While out wandering down the river recently I came across a skull laying in the river near shore, because of it’s length I immediately assumed it was a deer.

Something seemed different though. When I picked it up the teeth were definitely not that of a deer, unless it’s one of those rare carnivore deer. There were holes in the skull where the two main teeth should have been. Considering that all of the other teeth were pretty much still in place, I wondered if they had been intentionally pulled out.

I assumed this was either a dog or a coyote. A coyote wouldn’t be out of the question. I hear them howling up and down the river all the time, especially when emergency vehicles go by or they’re testing the sirens at 10 AM on a Tuesday. Above me at the top of the steep bluff ran railroad tracks, the same tracks that run near my house almost 5 miles away. A perfect highway for anything that want’s to get from one area to another with almost no chance of being seen.

And then I noticed the hole. Someone had put a bullet in the head of whatever this was.

Someone definitely had it out for this canine. I turned the skull around in my hands and found the exit wound. More like a good sized hole.
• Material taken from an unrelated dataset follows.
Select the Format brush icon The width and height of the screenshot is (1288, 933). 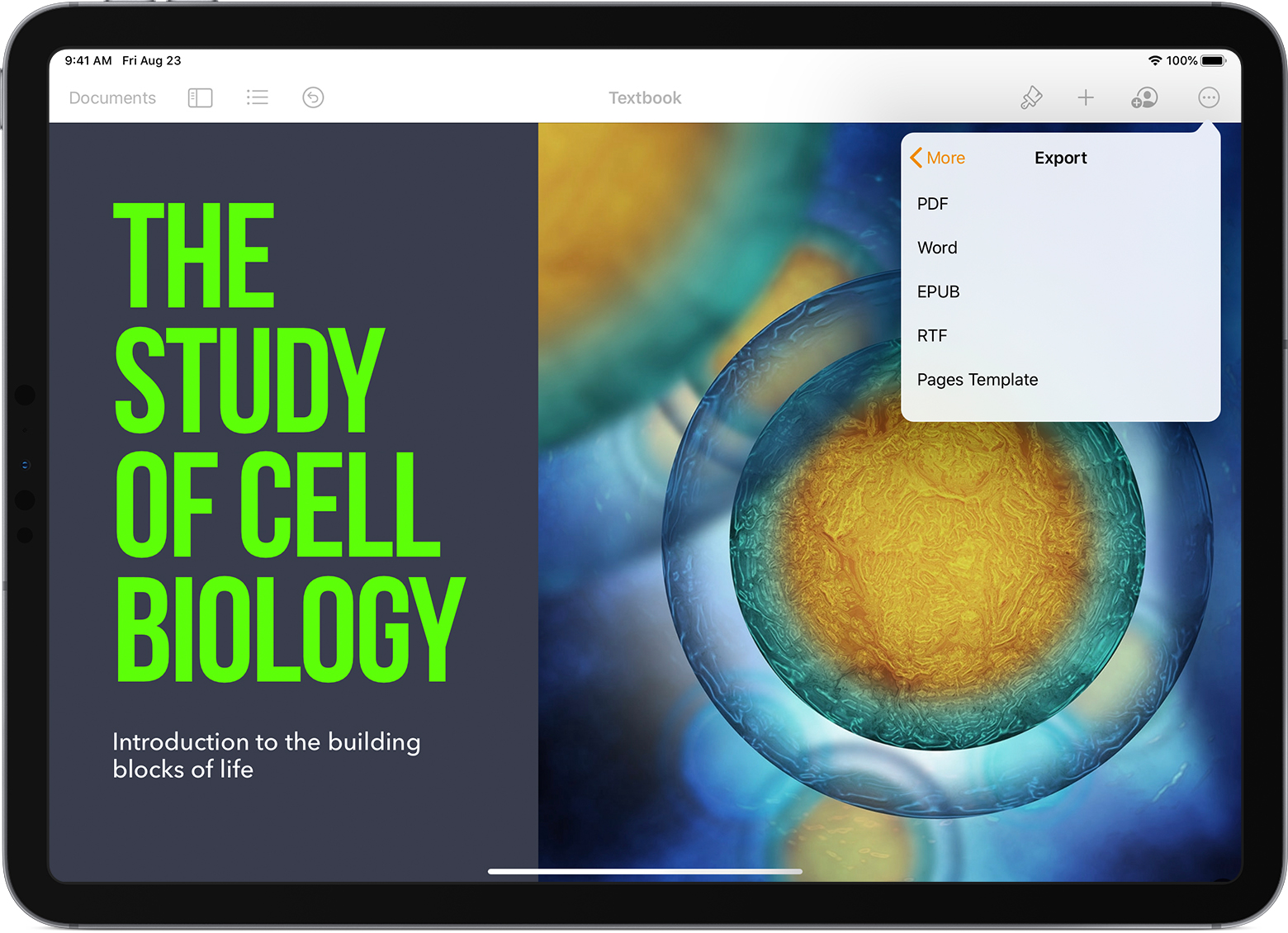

Whoever did this was pretty much looking this thing right in the face when they pulled the trigger. You would think if they were that close it would already be dead. This must have been the kill shot on something that was wounded.

In a rare moment I actually looked up what I had found when I got home. It’s definitely a coyote skull. Based on where I found this I can’t imagine that it had washed down the river. The area was far too protected from the current and only a couple of feet from shore.
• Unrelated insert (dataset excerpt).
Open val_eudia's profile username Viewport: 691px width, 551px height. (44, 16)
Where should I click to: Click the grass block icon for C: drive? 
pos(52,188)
Beyond the railroad tracks at the top of the bluff is a farm. There’s an area that has been cleared and a deer stand sits in a tree along the clearing. The logic of wounding a coyote while deer hunting, getting down and administering a kill shot, removing the two big teeth and then tossing the whole thing down the bluff made the most sense.
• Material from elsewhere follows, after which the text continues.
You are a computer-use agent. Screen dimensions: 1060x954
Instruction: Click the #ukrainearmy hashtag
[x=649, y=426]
Not sure I would do that. I don’t have a problem with coyotes. I hear they’re a nuisance in some suburban subdivisions, but I don’t live near those. Around me they seem to keep a balance. Fewer bunnies around to devastate my garden. We don’t have skunks even though we live on the edge of the woods. I can live with that.

Maybe some of the neighborhood dogs will start to disappear. Some dog owners just let them out their door. One seems to have taken a liking to shitting on my front lawn. Not sure I would intervene on behalf of the dog if I walked out one morning onto my lawn and the coyote was tearing it to shreds. Would serve my neighbor right.

I’ve decided to start my skull and bone collection up again. This one was too good to pass up. If my neighbors don’t learn to behave neighborly, I may be adding a chihuahua, a beagle and a couple of mutts to the collection relatively soon.

Now I just have to figure out how to get the coyotes to come cruising through the neighborhood.